Improving Patients' Outcomes After Osteoporotic Fractures

Rozalia Dimitriou; Giorgio Maria Calori; Peter V Giannoudis


Int J Clin Rheumatol. 2012;7(1):109-124. 

In This Article

Rehabilitation, Long-term Pain Management & Improving Quality of Life After an Osteoporotic Fracture

In addition to fall prevention and treatment of osteoporosis, rehabilitation also improves the functional outcome in patients after an osteoporotic fracture by reducing the level of disability and/or maintaining the level of mobility.[12] Prompt physical therapy in terms of mobilization, muscle strengthening and chest physiotherapy, postoperatively or after conservative management, ensures early recovery, maximizes mobility and reduces complications from prolonged immobilization.[77] Continued physical therapy after discharge from the hospital is also central in order to ensure and retain optimal functional recovery. In osteoporotic patients, long-term mobility and weight-bearing exercises are important to help maintain and improve bone health. The importance of physical exercise is not only that it improves the outcome after a recent fragility fracture, but it also has a positive effect on the rest of the patients' lives.[12]

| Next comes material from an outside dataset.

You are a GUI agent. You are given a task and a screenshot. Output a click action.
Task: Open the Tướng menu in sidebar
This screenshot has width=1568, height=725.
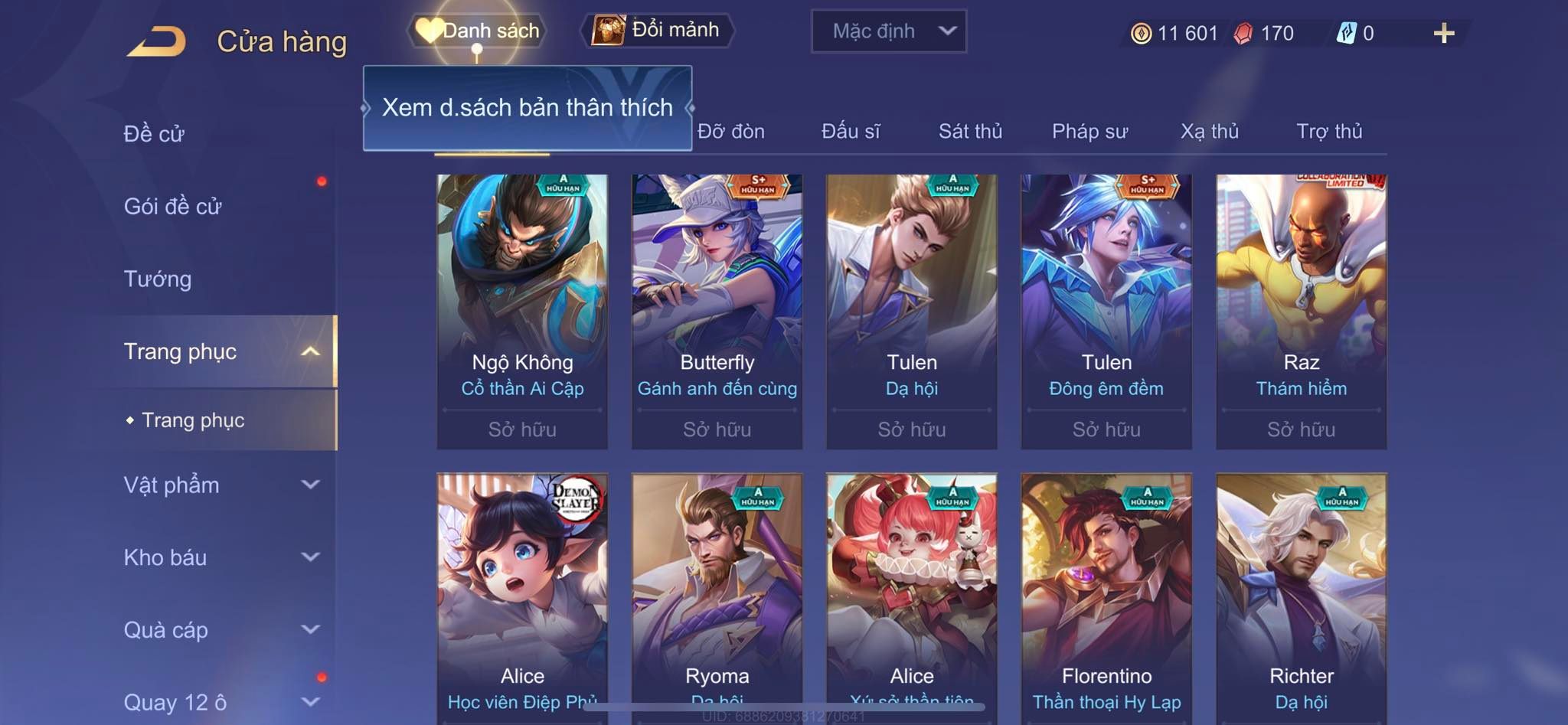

Particularly for older patients with hip fractures, rehabilitation interventions to improve their recovery and physical and psychosocial functioning have been a topic of intense research as they often result in reduced mobility. Care programs including strategies for mobilization with early weight bearing and gait retraining, exercises and physical training, and even home exercise programs,[114] used at various stages during rehabilitation[115] have been implemented. However, there is insufficient evidence to determine the effectiveness of the various mobilization strategies at enhancing mobility that start either in the early postoperative period or during the later rehabilitation period,[84] and to recommend practice changes.[116] A review on the effects of multidisciplinary rehabilitation for these patients has shown that although there was a tendency to a better overall result when multidisciplinary inpatient rehabilitation was provided in patients, these results were not statistically significant.[117] Similarly, regarding the distal radius fractures, the effects of rehabilitation interventions on outcome in adults after conservative or surgical treatment have been studied, but the current evidence is insufficient to establish their relative effectiveness.[118] Therefore, future trials are needed to establish the effectiveness as well as the cost–effectiveness of different rehabilitation strategies.

In addition to increased morbidity and mortality after an osteoporotic fracture, there is also an associated compromise in various aspects of quality of life, including pain, decreased physical, mental and social well being.[10] Quality of life can be measured in these patients using generic questionnaires such as Short Form (36) Health Survey and European Quality of Life-5 Dynamics or one of the available osteoporotic-specific questionnaires.

Significant loss of quality of life has been reported with hip fractures and with prevalent vertebral fractures, especially with lumbar fractures compared with thoracic ones or with multiple vertebral fractures.[10,119] As quality of life was found to be dependent on comorbidities, mobility, independence of activities of daily life and fracture complaints,[10] it is central to optimize treatment modalities, pain management, rehabilitation strategies and overall patients' medical management to improve outcomes as evaluated by quality of life questionnaires. Recently, it has been demonstrated that osteoporotic fractures also have an impact on quality of life over time,[120] implying that evaluation and management of patients with fragility fractures should be continuing for a better outcome.

Especially after hip fractures, up to 42% of older patients may experience persistent pain 3–4 months postoperatively;[121] and around a quarter of hip-fractured patients continued to experience moderate to very severe pain from 6–12 months after discharge, with a significant impact on their quality of life.[93] Consequently, more attention should be given to ensure continuing adequate pain control strategies when required postoperatively in patients with fragility fractures, to prevent further declines in their outcomes in the long term, such as ambulation, morbidity and return to community.[122]

Finally, modifications of lifestyle factors such as quitting smoking and minimizing alcohol intake can also improve patients' general health and quality of life.[12]